My friend's remark that he felt like he was in the Bush Theatre in London was due not only to the nature of the play - indeed, a very untypical one for Singapore theatre - but also to the expatriate talent on stage (and indeed, the audience off stage as well). Sergeant and Corbidge were suitably majestic in their roles as the upper-class Snelgraves - one could still see the shimmer beneath the dust they now carried around them - which made their utter fall from grace all the more tragic. Likewise, Mark Waite (playing working class watchman, Kabe, who injected much merriment into the proceedings with his lewd songs and bawdy jokes) and Engineer seemed to have got under their characters' skins with relative ease. Never once did my belief in their characters waver. Koh (who shone in 'Lovepuke' and 'Machine') was a little less successful playing a 12-year old girl, being just as oddly cast as she was in the recent 'Beautiful Thing': in her mannerisms, speech and movements, you could clearly see her talent and commitment to her role but, ultimately, even Judi Dench cannot play Ah Girl.
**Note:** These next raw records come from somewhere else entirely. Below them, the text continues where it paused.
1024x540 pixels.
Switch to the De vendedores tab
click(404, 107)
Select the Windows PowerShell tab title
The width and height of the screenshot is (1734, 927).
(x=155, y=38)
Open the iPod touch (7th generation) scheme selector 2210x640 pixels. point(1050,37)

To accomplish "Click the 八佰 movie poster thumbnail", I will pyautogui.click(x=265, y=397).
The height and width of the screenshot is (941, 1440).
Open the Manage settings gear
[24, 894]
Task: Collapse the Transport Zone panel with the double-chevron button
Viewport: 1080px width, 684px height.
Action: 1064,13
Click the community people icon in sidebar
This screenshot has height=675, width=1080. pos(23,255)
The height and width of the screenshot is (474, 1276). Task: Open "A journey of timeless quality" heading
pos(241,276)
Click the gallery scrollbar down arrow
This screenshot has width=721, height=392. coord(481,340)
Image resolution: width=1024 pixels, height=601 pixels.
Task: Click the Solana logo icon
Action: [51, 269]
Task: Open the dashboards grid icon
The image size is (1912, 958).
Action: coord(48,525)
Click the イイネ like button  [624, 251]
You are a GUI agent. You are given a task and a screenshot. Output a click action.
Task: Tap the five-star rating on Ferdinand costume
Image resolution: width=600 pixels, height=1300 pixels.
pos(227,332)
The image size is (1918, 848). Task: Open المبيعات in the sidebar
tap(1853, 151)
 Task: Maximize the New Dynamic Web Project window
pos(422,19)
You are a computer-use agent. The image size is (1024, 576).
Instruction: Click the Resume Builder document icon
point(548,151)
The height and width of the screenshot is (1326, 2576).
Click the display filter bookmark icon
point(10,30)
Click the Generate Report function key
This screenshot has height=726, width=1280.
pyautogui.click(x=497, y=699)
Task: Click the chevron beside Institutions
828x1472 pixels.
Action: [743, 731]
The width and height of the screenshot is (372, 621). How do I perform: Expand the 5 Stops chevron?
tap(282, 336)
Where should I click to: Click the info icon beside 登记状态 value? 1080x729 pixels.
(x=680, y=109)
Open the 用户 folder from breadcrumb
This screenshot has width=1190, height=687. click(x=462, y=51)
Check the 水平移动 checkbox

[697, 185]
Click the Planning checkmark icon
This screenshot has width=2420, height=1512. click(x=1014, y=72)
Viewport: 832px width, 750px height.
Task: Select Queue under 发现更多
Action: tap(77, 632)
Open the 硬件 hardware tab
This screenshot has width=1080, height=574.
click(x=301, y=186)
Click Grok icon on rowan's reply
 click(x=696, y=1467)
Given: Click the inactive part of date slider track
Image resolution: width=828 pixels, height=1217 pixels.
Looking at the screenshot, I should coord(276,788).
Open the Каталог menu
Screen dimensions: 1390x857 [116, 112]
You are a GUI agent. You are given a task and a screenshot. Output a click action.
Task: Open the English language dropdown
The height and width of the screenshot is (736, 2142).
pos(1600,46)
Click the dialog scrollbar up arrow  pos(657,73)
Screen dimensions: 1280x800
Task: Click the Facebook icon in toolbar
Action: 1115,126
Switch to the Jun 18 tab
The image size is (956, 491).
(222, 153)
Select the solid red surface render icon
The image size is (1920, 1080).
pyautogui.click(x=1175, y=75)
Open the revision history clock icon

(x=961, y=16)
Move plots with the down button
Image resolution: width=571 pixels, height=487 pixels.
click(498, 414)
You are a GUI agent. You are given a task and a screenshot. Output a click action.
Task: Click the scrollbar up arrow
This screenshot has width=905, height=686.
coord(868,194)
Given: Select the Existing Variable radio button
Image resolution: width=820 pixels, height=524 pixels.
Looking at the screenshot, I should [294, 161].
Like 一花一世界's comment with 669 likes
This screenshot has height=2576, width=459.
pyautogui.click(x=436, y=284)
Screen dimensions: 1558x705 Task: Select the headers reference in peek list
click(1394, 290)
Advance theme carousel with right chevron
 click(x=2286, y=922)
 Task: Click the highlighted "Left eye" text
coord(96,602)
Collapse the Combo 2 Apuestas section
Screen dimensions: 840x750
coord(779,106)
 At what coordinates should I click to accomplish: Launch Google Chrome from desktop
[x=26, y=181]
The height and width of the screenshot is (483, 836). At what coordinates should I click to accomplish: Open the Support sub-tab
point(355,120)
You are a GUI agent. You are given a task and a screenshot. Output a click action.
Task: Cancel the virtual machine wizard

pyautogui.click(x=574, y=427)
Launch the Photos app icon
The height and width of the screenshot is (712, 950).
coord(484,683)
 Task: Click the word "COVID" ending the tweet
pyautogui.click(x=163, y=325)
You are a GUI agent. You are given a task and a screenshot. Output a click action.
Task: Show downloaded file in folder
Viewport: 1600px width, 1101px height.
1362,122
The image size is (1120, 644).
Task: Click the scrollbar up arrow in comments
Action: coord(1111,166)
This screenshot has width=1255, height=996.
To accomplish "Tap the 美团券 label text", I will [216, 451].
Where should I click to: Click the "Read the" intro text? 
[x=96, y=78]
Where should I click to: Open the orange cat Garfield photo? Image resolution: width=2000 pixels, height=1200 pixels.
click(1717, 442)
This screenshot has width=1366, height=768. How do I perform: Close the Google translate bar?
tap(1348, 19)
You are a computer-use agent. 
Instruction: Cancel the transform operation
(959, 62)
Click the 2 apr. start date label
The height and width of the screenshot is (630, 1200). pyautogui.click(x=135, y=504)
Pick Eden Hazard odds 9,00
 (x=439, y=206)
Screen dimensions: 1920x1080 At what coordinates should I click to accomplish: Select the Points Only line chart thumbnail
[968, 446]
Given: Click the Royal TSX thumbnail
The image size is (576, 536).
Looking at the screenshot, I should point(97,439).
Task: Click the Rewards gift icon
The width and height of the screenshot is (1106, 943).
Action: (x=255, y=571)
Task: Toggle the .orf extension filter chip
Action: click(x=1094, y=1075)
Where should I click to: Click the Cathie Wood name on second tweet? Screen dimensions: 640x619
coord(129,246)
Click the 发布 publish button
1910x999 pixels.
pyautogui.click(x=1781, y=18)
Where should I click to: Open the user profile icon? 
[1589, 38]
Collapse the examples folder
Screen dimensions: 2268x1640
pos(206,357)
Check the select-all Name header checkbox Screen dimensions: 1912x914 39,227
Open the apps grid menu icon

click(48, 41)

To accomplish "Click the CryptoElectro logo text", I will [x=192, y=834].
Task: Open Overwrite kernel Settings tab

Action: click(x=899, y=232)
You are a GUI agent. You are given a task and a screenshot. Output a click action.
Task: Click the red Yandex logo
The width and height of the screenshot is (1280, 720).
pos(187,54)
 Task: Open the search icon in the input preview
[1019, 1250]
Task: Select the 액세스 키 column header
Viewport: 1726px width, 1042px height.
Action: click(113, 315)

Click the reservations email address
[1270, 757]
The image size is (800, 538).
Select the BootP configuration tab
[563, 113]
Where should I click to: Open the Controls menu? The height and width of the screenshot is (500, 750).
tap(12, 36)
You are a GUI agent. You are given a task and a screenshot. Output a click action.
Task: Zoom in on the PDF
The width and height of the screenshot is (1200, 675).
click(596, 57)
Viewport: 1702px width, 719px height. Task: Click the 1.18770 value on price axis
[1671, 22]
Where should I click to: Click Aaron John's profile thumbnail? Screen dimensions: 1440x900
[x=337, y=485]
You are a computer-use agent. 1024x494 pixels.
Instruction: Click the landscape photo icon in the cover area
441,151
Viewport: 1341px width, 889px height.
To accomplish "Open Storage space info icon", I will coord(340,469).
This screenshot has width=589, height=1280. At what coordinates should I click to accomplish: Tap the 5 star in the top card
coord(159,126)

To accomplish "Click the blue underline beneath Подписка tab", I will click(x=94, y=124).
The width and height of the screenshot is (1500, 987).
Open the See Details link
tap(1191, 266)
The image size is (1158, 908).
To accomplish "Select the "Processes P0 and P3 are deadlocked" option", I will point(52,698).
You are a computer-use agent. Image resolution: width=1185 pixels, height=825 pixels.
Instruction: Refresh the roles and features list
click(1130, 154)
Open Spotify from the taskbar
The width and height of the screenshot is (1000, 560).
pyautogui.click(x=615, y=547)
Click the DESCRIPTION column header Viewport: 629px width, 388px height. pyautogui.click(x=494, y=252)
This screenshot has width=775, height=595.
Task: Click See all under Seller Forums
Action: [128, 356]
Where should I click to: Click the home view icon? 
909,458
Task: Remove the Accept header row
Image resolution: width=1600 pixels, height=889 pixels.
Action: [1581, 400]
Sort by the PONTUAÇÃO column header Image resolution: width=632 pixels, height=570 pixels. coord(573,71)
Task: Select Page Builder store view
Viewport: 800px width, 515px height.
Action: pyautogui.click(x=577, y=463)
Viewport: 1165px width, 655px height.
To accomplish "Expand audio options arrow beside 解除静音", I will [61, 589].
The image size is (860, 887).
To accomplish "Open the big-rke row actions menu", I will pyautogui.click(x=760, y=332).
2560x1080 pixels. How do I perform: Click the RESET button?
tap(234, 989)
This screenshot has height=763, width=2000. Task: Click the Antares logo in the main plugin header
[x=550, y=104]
Kudos is due as well to director Huber for his attention to detail in terms of blocking and staging and the use of lights and sound. A lot of planning and thought had clearly gone into this production where previous luna-id seemed, perhaps, to be running on automatic. It was a pity then that the dark, dirty, claustrophobic atmosphere of doom and gloom so carefully constructed by Huber and his crew was occasionally marred by the lilting music wafting into the theatre from another show outside.

Sometimes, it seems, death does not conquer all.